╭─ Source data

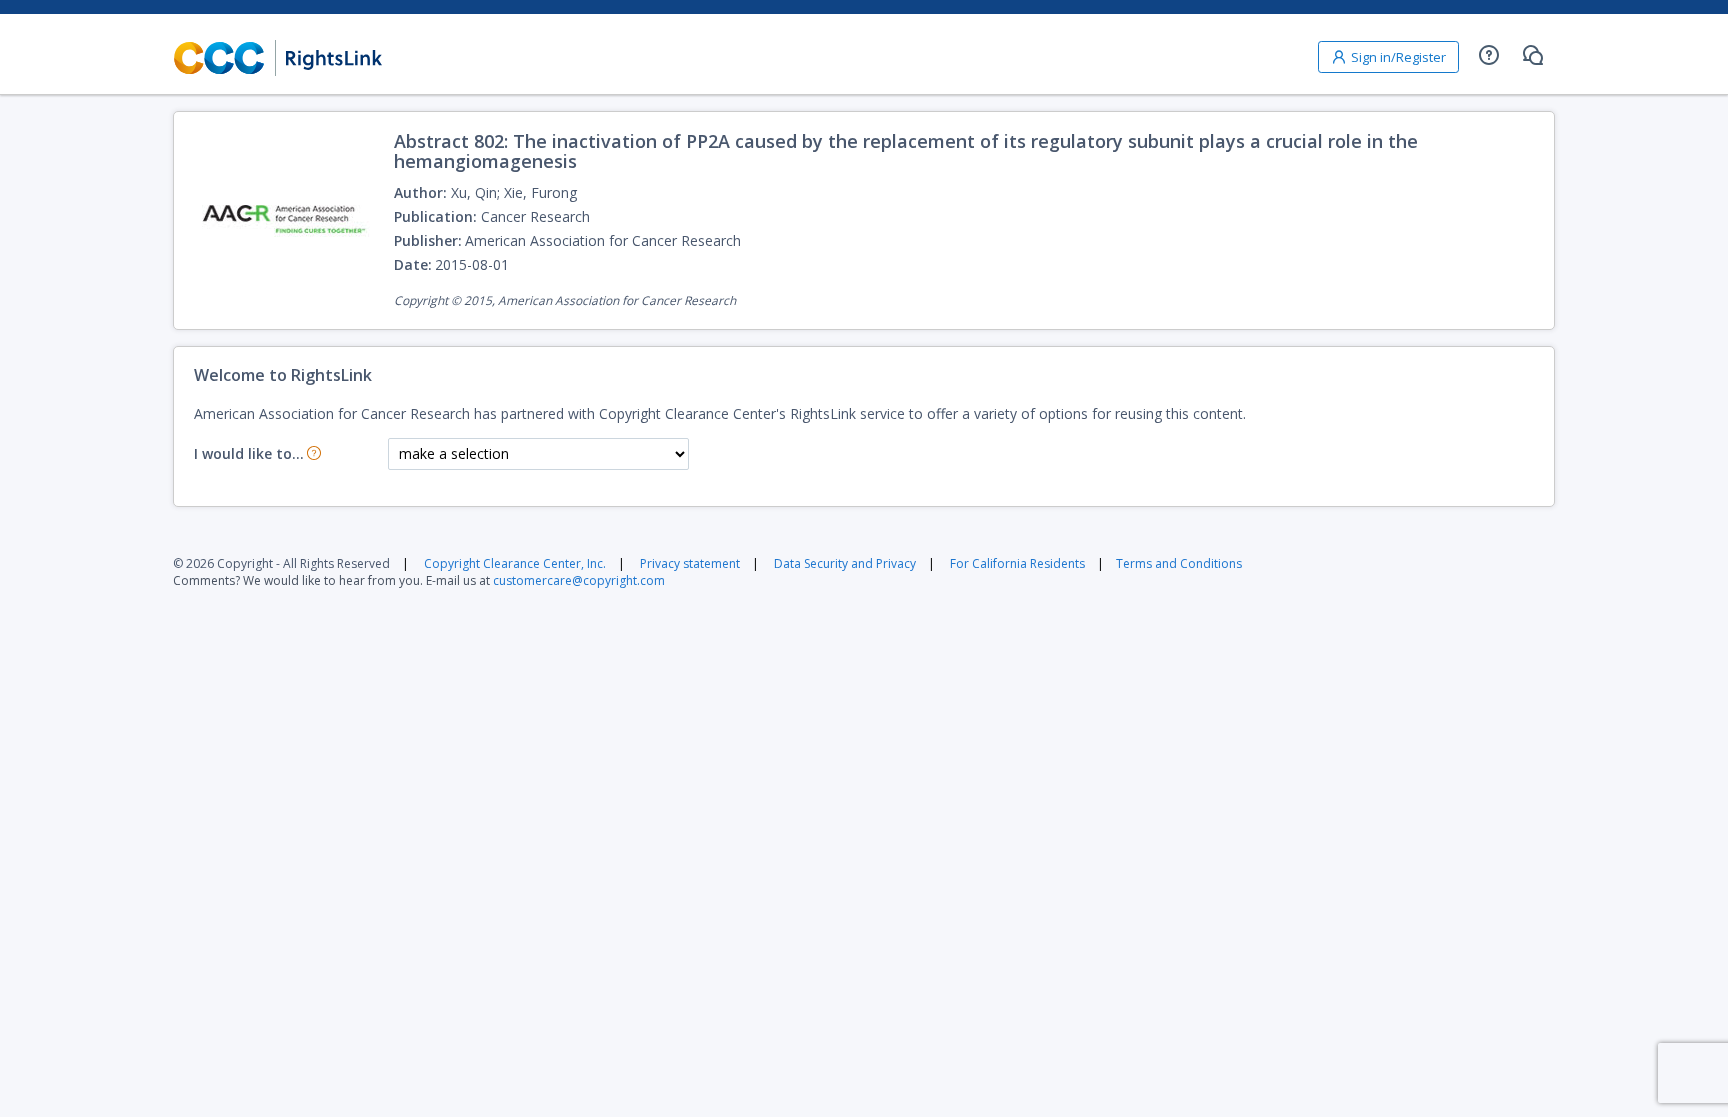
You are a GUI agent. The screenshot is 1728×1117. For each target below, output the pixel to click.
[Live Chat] (1533, 55)
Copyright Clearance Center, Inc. (515, 563)
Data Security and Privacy (845, 563)
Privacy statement (690, 563)
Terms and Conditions (1179, 563)
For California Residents (1017, 563)
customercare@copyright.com (579, 580)
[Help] (1489, 55)
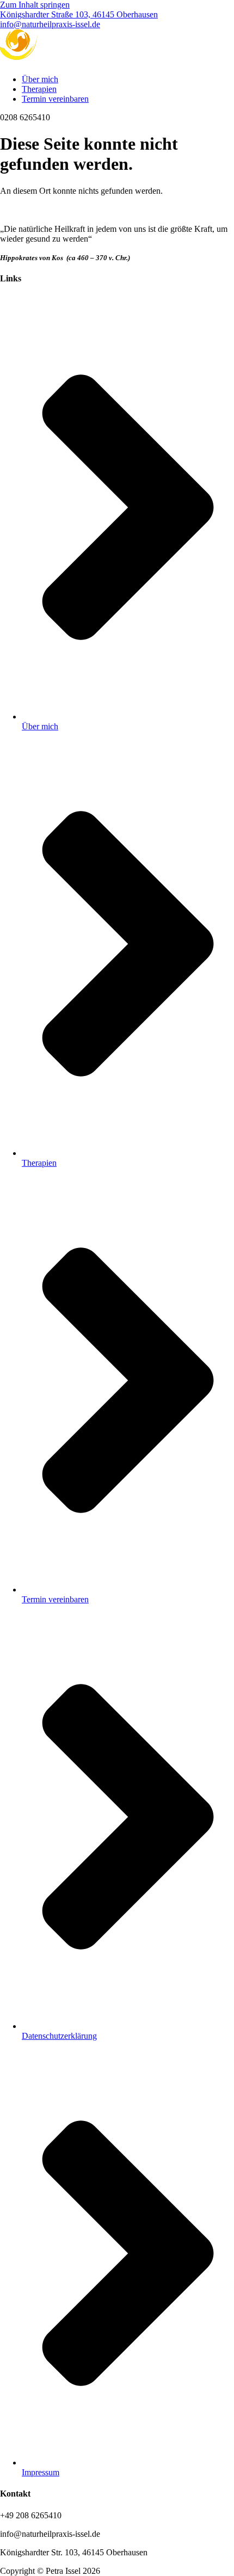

╰─

> _Task prompt_: Please repeat exactly the lines from the one containing "[Live Chat] (1533, 55)" through the end of the entries, both included, omitting pictures.

> _Reply_:
[Live Chat] (1533, 55)
Copyright Clearance Center, Inc. (515, 563)
Data Security and Privacy (845, 563)
Privacy statement (690, 563)
Terms and Conditions (1179, 563)
For California Residents (1017, 563)
customercare@copyright.com (579, 580)
[Help] (1489, 55)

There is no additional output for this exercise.